I recently completed the Preface to an updated edition of How Everyday Products Make People Sick: Toxins at Home and in the Workplace. I had several goals that I wanted to accomplish in doing so. First and foremost, I have been stunned (and a bit dismayed) to see how many emerging hazards originally alluded to in the pages of the initial edition of the book, only published early in 2007, have evolved into major news events over the ensuing months. Ranging from leaded toys to the toxic contamination of foodstuffs to worsening conditions in the workplace – these episodes are important to document each on their own merits.

But such an update alone might only serve as a litany of seemingly isolated events. Collectively, this recent history also serves to underline the sadly lax state of regulatory affairs at home in the United States and internationally as well.
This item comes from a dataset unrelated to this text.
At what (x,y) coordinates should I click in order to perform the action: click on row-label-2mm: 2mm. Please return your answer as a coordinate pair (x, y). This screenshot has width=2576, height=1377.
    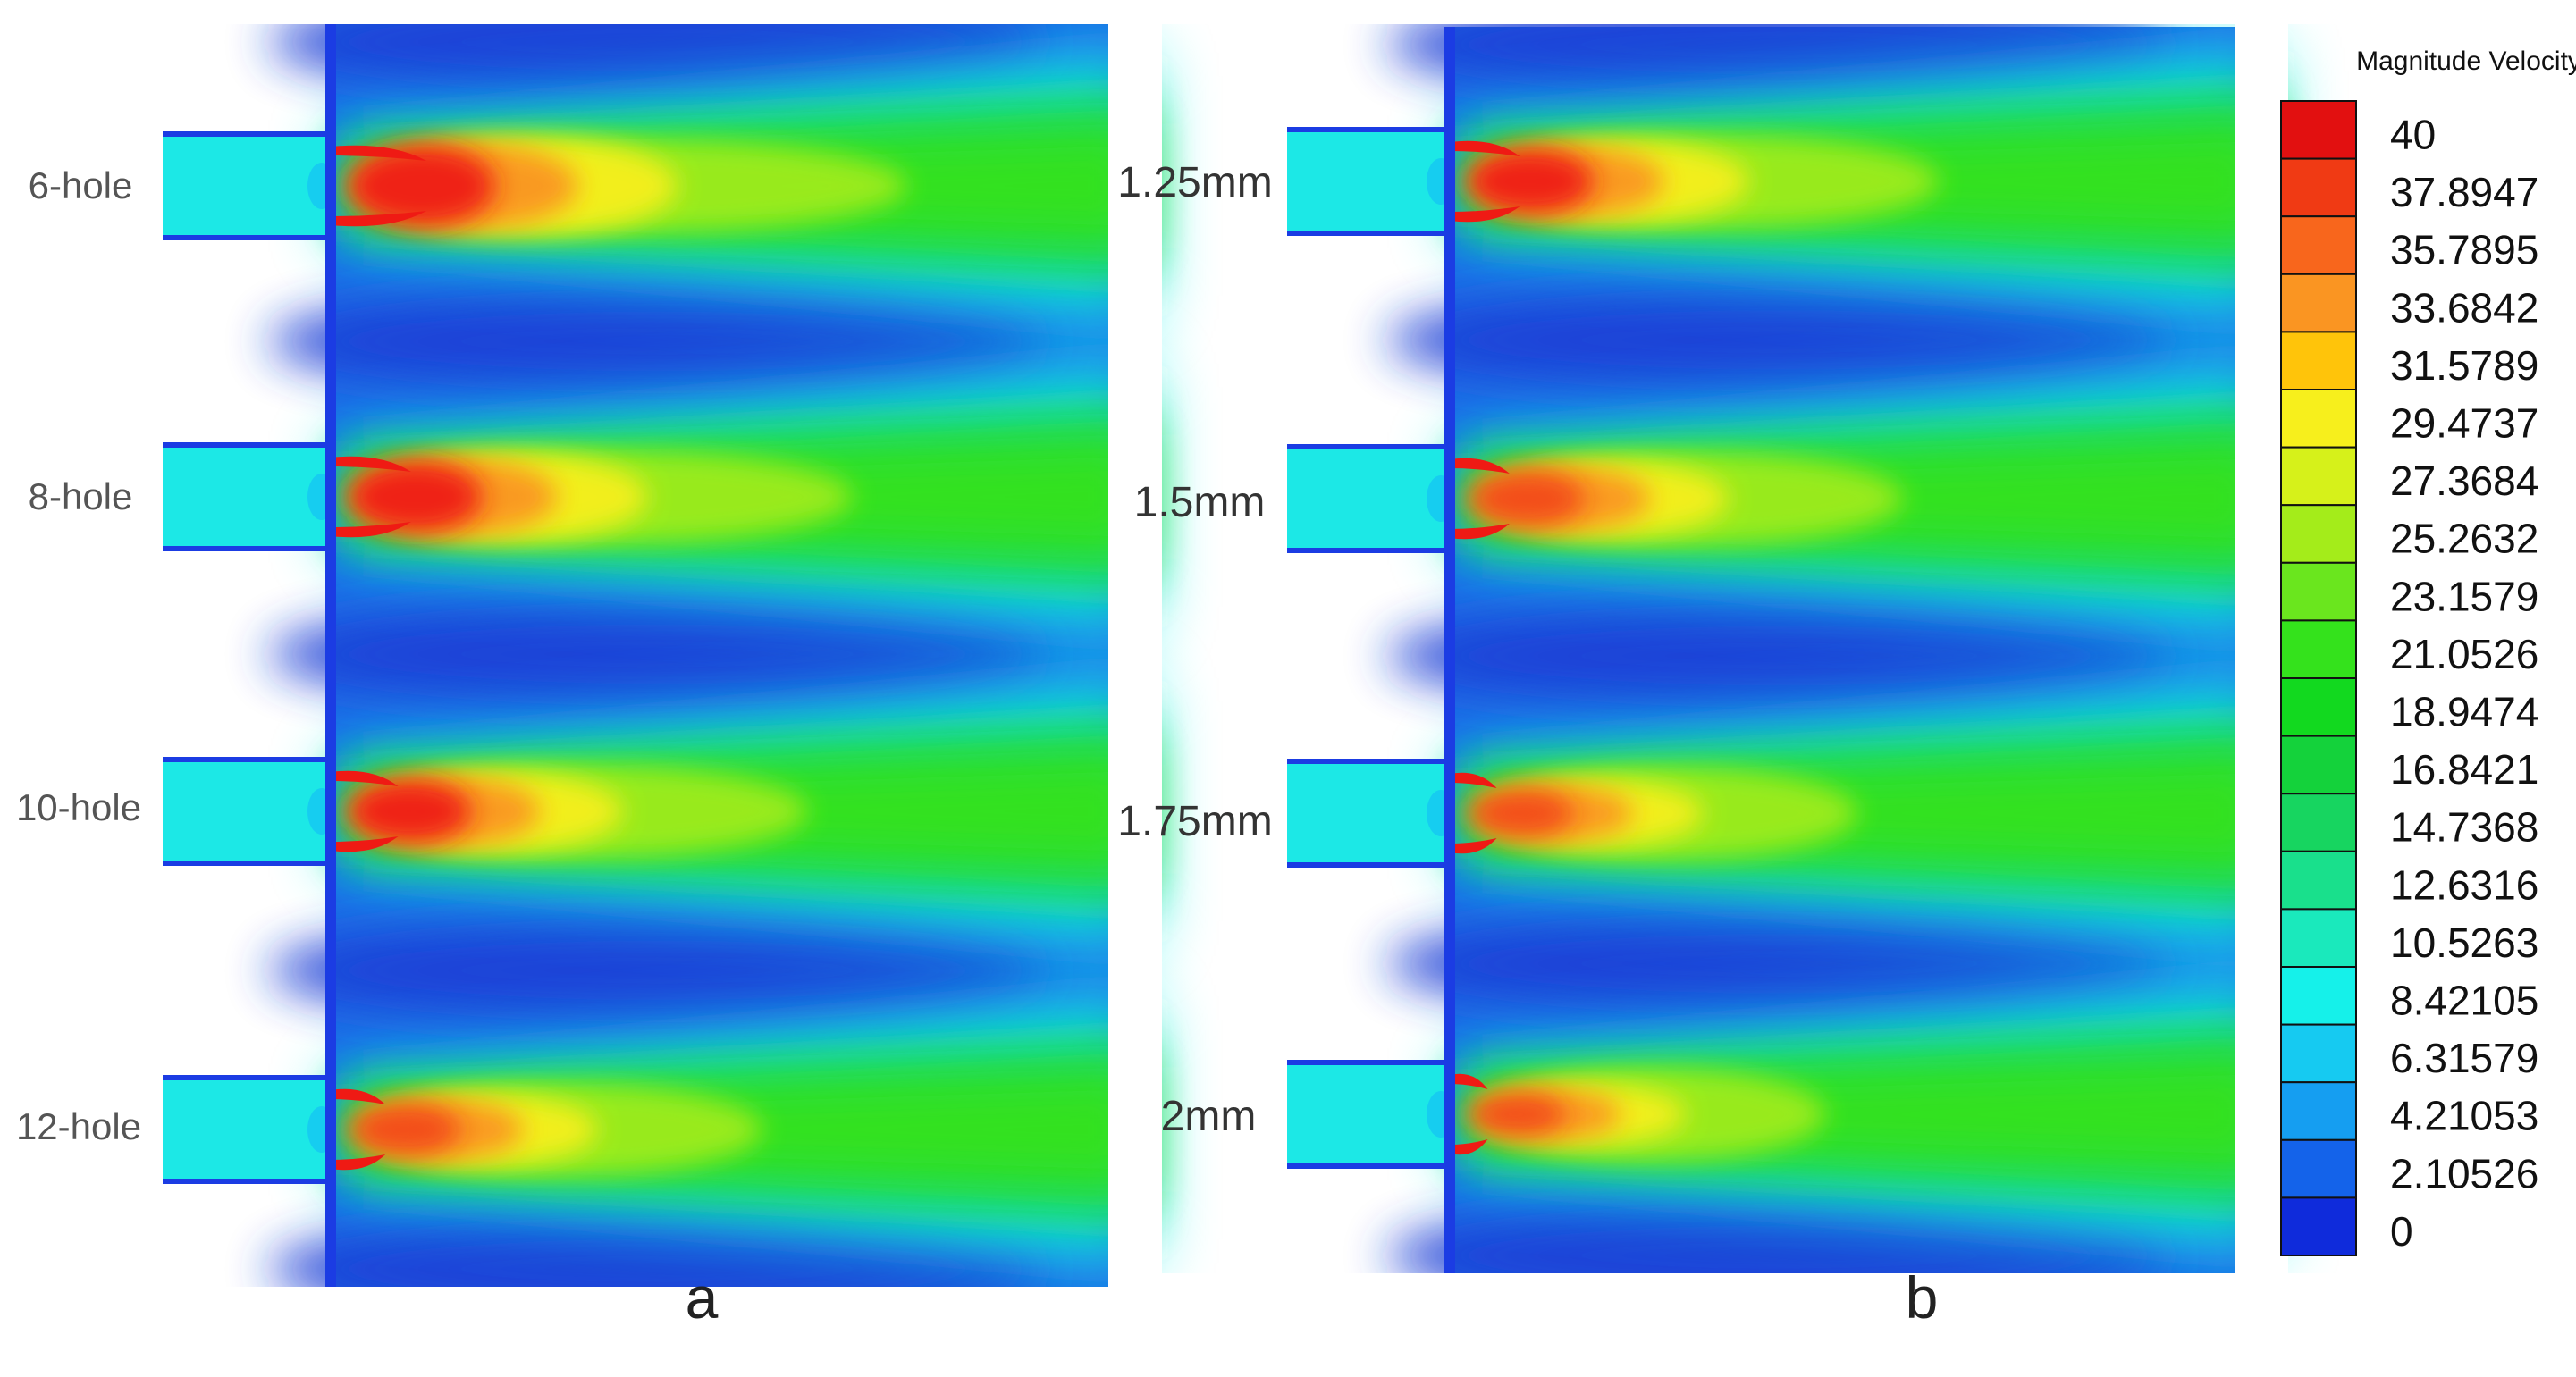
    Looking at the image, I should click on (1209, 1116).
The poster child of ineffective regulation in the U.S., beyond question, has been the Consumer Product Safety Commission (CPSC). Time and again, I found myself coming back to the CPSC in the Preface (it plays a prominent role in the body of How Everyday Products Make People Sick, as well). But, unfortunately, even if the CPSC stands out, it is not alone: the Environmental Protection Agency (EPA), the Occupational Safety and Health Administration (OSHA), and the Food and Drug Administration (FDA) all have had their fair share of recent shortcomings when it comes to the protection of the environment and those trying to work and live in it.

As I had the opportunity to speak about my work in follow-up to the original publication of How Everyday Products Make People Sick, one thing that I realized was that some things I had taken for granted and thus given relatively brief attention to in the book were, in fact, subjects about which many people were still unaware. This includes the rich histories of key longstanding work and environmental hazards such as lead and silica. Thus, I also used the new Preface as an opportunity to revisit some of these topics, as well as to address a few other questions that arose in relation to the book’s original contents.

One issue I do not resolve in this updated edition, however, is the unexpected ambivalence that the book’s title engendered in certain scientific-medical circles. How Everyday Products Make People Sick, I have been told more than once, “sounds like a ‘self-help’ book, when actually it is very well-documented and rigorous.” Most of these critiques give me the benefit of the doubt and assume that the title was hoisted upon me by some manipulative marketer deep in the recesses of the UC Press. I am taking this opportunity to publicly acknowledge that the title was my idea, and I stand by it – so I guess I will have to live with the critique. Anyway, I’m not sure I get the point: I always thought accurate knowledge was the cornerstone of effective self-help.